• YOUR ASSIGNMENT: Return exactly the lines below, starting with the one that has "Política de Cookies (941, 1650)" and going on through the one that has "Trabaja con nosotros (215, 1425)".

• DATA TO PROCESS:

*** Begin section ***

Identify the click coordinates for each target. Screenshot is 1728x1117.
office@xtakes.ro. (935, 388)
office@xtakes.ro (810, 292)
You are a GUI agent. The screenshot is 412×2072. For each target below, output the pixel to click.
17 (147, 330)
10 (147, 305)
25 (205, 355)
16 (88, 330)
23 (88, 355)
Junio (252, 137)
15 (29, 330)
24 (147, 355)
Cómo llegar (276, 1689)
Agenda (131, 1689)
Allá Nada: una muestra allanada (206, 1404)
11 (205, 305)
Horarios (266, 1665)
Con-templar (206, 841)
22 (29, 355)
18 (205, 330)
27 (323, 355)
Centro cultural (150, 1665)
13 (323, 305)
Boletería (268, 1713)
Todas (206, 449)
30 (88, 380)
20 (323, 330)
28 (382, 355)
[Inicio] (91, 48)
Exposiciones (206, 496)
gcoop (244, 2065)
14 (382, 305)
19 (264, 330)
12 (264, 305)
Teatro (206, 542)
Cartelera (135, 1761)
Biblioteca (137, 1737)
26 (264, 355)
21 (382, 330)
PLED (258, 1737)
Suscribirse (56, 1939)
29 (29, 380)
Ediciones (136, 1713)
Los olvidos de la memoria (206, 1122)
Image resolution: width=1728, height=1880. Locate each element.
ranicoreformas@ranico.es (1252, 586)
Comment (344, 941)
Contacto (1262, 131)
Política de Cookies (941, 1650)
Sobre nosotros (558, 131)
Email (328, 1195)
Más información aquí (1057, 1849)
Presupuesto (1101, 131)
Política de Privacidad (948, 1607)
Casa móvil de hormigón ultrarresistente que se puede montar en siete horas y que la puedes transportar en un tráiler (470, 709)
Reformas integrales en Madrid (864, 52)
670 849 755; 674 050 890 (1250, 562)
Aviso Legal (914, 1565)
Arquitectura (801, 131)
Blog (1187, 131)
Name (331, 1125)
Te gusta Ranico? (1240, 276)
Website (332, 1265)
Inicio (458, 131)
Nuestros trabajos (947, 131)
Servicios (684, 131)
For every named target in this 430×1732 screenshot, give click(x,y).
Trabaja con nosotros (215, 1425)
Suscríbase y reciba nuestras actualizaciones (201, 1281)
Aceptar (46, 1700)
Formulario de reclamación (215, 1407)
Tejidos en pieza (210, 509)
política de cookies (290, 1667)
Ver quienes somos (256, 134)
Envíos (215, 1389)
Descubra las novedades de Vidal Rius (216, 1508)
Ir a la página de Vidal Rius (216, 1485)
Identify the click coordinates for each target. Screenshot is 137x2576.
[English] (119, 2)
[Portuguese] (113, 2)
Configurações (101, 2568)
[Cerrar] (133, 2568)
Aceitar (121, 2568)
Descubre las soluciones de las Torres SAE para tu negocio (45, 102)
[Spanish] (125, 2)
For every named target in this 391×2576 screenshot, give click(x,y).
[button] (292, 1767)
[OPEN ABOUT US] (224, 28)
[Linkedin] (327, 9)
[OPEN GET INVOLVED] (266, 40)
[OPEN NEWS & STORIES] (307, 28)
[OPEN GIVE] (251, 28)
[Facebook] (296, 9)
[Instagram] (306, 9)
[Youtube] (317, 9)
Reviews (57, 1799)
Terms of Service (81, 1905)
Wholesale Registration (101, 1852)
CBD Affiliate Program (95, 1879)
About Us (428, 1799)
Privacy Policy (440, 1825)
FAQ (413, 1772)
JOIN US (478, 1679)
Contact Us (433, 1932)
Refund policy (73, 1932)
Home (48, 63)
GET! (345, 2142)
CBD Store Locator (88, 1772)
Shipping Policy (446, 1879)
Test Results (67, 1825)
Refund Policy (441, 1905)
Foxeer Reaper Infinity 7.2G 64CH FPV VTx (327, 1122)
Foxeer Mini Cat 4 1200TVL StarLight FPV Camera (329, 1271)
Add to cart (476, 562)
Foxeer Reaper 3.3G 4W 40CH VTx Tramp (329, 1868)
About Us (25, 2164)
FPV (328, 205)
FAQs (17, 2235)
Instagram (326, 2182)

*** End section ***

• REPLY TO THE EXERCISE:
Política de Cookies (941, 1650)
Sobre nosotros (558, 131)
Email (328, 1195)
Más información aquí (1057, 1849)
Presupuesto (1101, 131)
Política de Privacidad (948, 1607)
Casa móvil de hormigón ultrarresistente que se puede montar en siete horas y que la puedes transportar en un tráiler (470, 709)
Reformas integrales en Madrid (864, 52)
670 849 755; 674 050 890 (1250, 562)
Aviso Legal (914, 1565)
Arquitectura (801, 131)
Blog (1187, 131)
Name (331, 1125)
Te gusta Ranico? (1240, 276)
Website (332, 1265)
Inicio (458, 131)
Nuestros trabajos (947, 131)
Servicios (684, 131)
For every named target in this 430×1732 screenshot, give click(x,y).
Trabaja con nosotros (215, 1425)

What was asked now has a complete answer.